A preocupação conjunta dos professores em como avaliar e o que avaliar os levaram a uma discussão política e pedagógica que garante que todos os docentes, apesar das especificidades de suas disciplinas, busquem o mesmo objetivo, ou como Roberta metaforiza: “todos falam a mesma língua”.

Similarmente, era indício de um plano político e pedagógico em exercício, a existência de uma associação de pais e mestres participativa, principalmente para a resolução de problemas escolares. Relato um que acompanhei durante a realização da pesquisa. A máquina de impressão da escola, depois de muito uso, parou de funcionar. A direção fez um requerimento para que a Secretária de Educação comprasse uma nova para imprimir as avaliações. Só há como continuar com o projeto da prova integrada de Ciências Humanas aos moldes do ENEM se existir uma impressora. Não há como ditar 40 questões múltipla escolha.

Como o pedido não foi atendido, em reunião da associação de pais e mestres, deliberou-se uma política interna para resolver o problema da falta de impressão, enquanto o Estado não o resolve. Pais e professores decidiram que existiria a contribuição voluntária. Todo mês, o representante discente de cada turma anotava o quanto cada colega iria doar para a impressão de provas e recolhia o dinheiro. Aquele dinheiro era repassado para o professor responsável por cada turma que fazia a checagem do valor. Por último, as contribuições eram dadas ao coordenador que levava as provas para impressão e pagava os serviços.
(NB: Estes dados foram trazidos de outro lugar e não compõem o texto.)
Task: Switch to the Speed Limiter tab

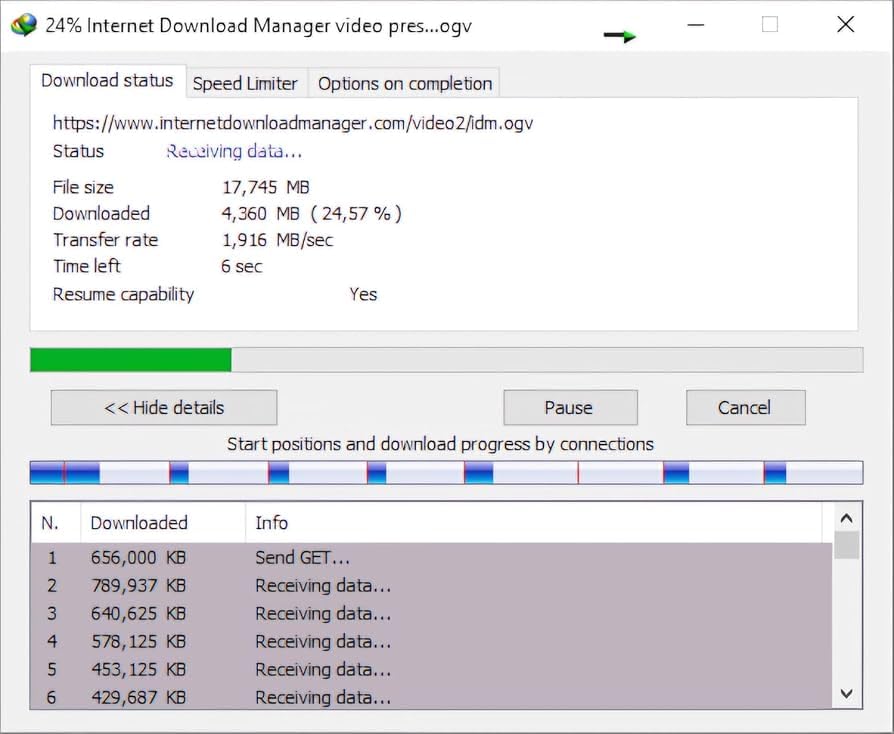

Os pais tinham acesso e conferiam a contabilização do dinheiro arrecadado e gasto, para que fosse garantido o uso apropriado da verba.

Esse exemplo demonstra que o plano político pedagógico foi elaborado e era executado pelos professores, mas também era apoiado pelos pais dos alunos, que participavam da associação de pais e mestres para garantir que a escola pudesse continuar a funcionar da mesma forma.

Ocupando uma posição central e ativa nesta associação, como também nesta pesquisa, estava a professora Roberta.